Seorang pembaca Kompas (29/7/2006) mengirim surat dan dimuat di kolom Redaksi Yth. Ia bercerita tentang anaknya yang berumur tiga tahunan, bertanya dengan serius, "Pak, motor itu juga manusia ya?"
"Motor itu ya motor bukan manusia."
"Lha itu yang diiklan teve..."

Ada kisah lain lagi, dituturkan seorang ayah yang punya anak berumur sekitar lima tahun. Istrinya, ibu si anak, sedang berulang tahun. Dengan santainya si anak bilang ke ayahnya, "Pa, aku mau beli Irex di mana ya, buat kado ulang tahun mama?"

Ternyata tidak semua orang punya persepsi bahasa yang sama. Anak-anak kecil adalah kalangan yang paling polos dalam menyerap dan mengartikan sebuah kalimat. Waktu bikinnya mungkin si kreator iklan tak mengira bakal direspon begitu oleh mereka.

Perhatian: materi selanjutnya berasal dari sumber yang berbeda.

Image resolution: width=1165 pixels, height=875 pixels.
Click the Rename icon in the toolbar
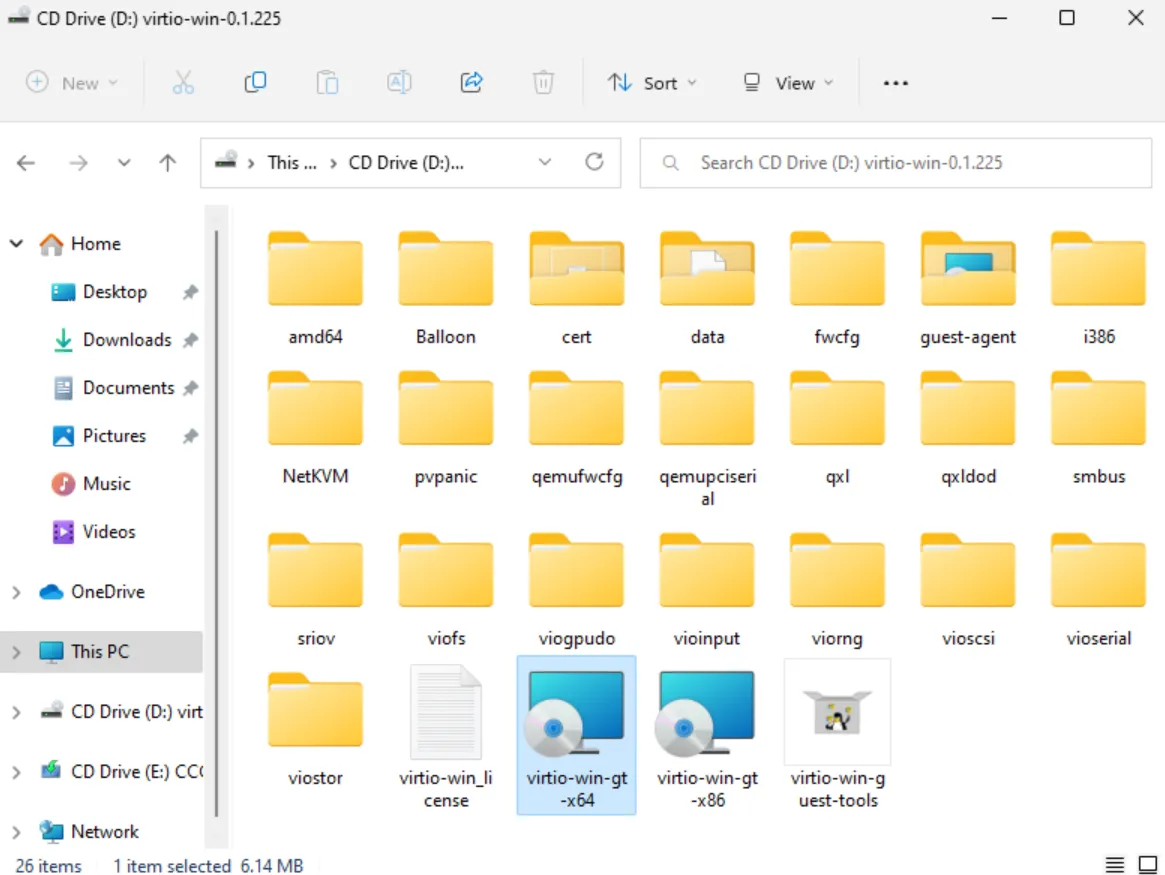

Sepeda motor diibaratkan manusia yang perlu perawatan yang baik agar sehat, jadi motor Honda tak sering sakit jika menggunakan onderdil asli keluaran Astra. Dipakainya motor juga manusia kemungkinan bertujuan menggambarkan hal itu sekaligus memenangkan pikiran konsumen alias biar nancep di urutan teratas otak konsumen, karena merupakan plesetan dari sebuah lagu terkenal yang dinyanyikan grup musik top yang juga jadi bintang iklannya.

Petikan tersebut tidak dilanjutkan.